In proposito, si osserva quanto segue.
Lo svolgimento, in via esclusiva o principale, di una o più attività di interesse generale è uno degli elementi che connotano unitamente alla finalità e all’assenza dei fini di lucro, gli enti che, ai sensi del citato decreto legislativo possono rientrare a far parte del perimetro del Terzo settore, per effetto della qualificazione conseguita attraverso l’iscrizione al RUNTS.
La funzione del RUNTS nell’intendimento del legislatore è quella di individuare da un lato gli enti in parola, dall’altro quella di assicurare nella misura prevista la conoscibilità degli atti e fatti rilevanti e la trasparenza sulle attività svolte, sui risultati conseguiti, nonché sull’impiego delle risorse, sia di provenienza pubblica che di provenienza privata, che gli enti acquisiscono in conseguenza delle attività stesse.
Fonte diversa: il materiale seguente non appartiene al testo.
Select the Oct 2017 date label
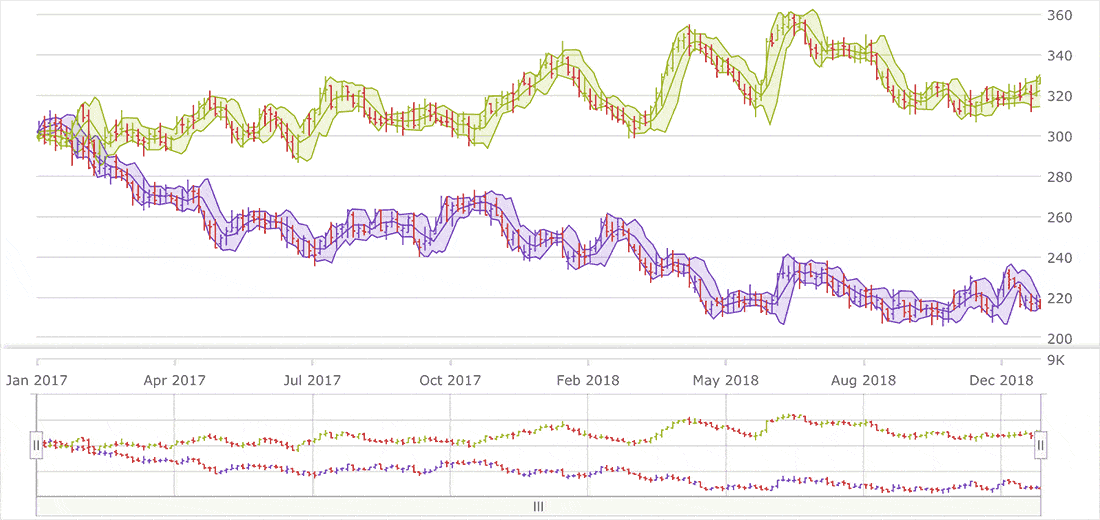This screenshot has width=1100, height=520. point(450,380)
L’articolo 21 del Codice nell’indicare i contenuti obbligatori dell’atto costitutivo (di cui lo statuto, se pur modificabile nel corso del tempo, costituisce parte integrante) individua tra gli altri sia l’attività di interesse generale che costituisce l’oggetto sociale che le finalità solidaristiche e di utilità sociale che l’ente, nella sua autonomia di soggetto a caratterizzazione necessariamente privatistica, sceglie di perseguire. Ferma restando la dovuta prevalenza di quelle cd. di interesse generale, gli enti del terzo settore “possono esercitare attività diverse da quelle di cui all’articolo 5, a condizione che l’atto costitutivo o lo statuto lo consentano e siano secondarie e strumentali rispetto alle attività di interesse generale” (art. 6).
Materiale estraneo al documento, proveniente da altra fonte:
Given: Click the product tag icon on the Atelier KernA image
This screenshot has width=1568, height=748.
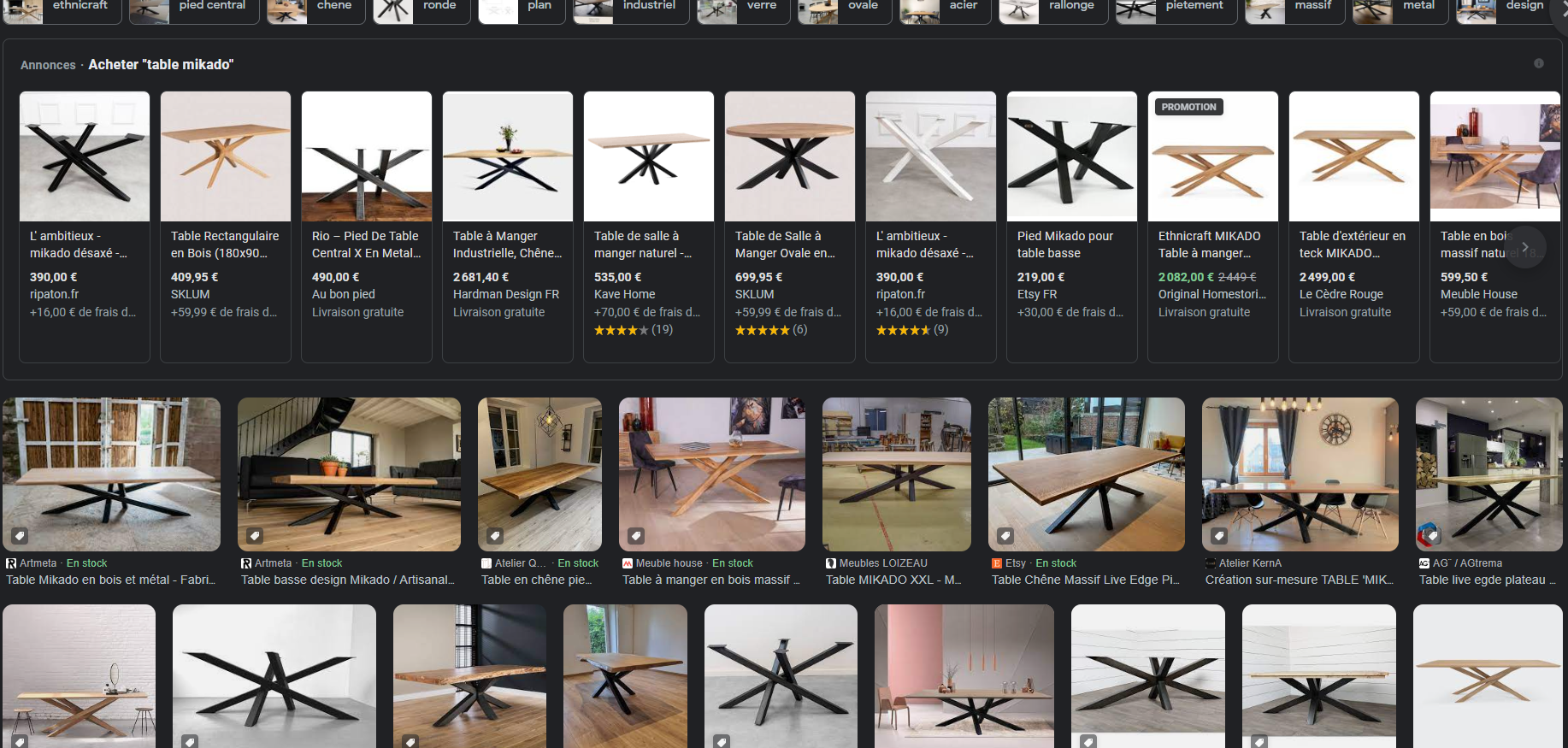Looking at the screenshot, I should tap(1219, 536).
Ne consegue che, ferma la possibilità di esercitare attività diverse, nei limiti sopra descritti, l’individuazione “di una o più attività di interesse generale” non potrà esplicarsi nell’inserimento pedissequo, nello statuto, di un elenco di tutte le attività previste dall’articolo 5 o di un numero di esse tale da rendere indefinito – e come tale non conoscibile – l’oggetto sociale.
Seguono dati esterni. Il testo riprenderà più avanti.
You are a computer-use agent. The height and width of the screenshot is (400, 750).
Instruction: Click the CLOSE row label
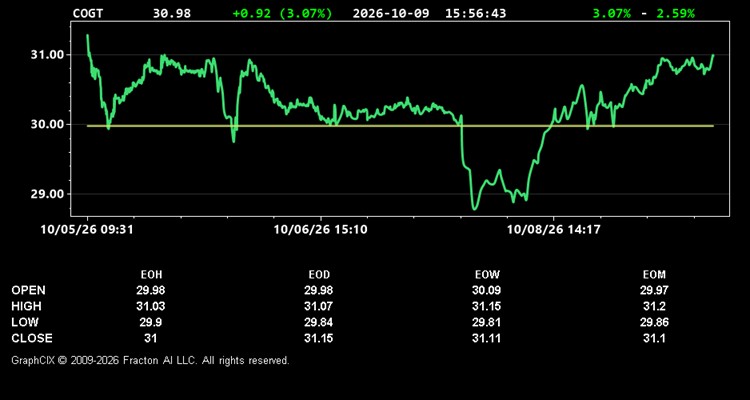32,338
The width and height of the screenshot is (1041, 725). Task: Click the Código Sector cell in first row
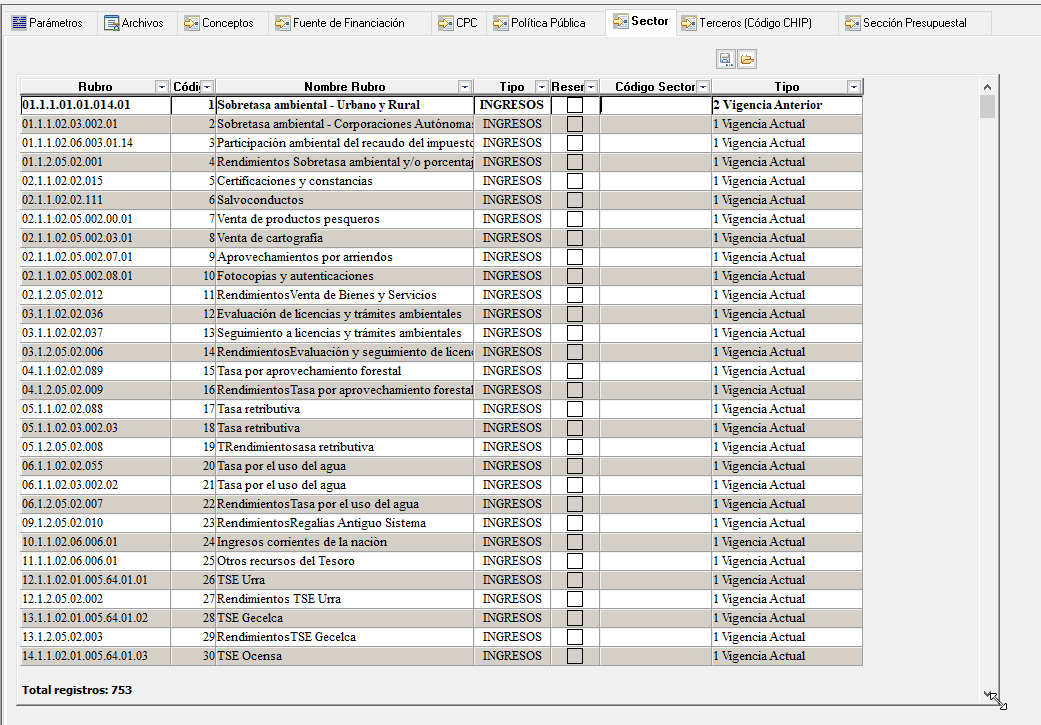655,105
La varietà dei possibili settori di attività individuati come “di interesse generale” testimonia della volontà del legislatore di garantire agli enti un’ampia autonomia nell’individuazione della/delle attività attraverso le quali, nel rispetto delle norme particolari che ne disciplinano l’esercizio, meglio conseguire le finalità associative in armonia con la natura, le caratteristiche, la “vocazione” dell’ente. Tale autonomia, d’altro canto, non può portare ad eludere gli obblighi di trasparenza e conoscibilità nei confronti dei terzi o il diritto degli associati (anche futuri) di aderire ad una compagine di cui siano chiaramente individuate (e ragionevolmente collegate tra loro) attività e finalità. Sarà sempre possibile modificare l’oggetto sociale inserendo nuove attività o eliminando attività che l’ente non ritiene più di svolgere. Tuttavia, ciò dovrà essere il frutto di una precisa scelta degli associati, da assumersi alla luce e nel rispetto delle regole organizzative di cui l’ente si è dotato secondo caratteristiche di democraticità e trasparenza.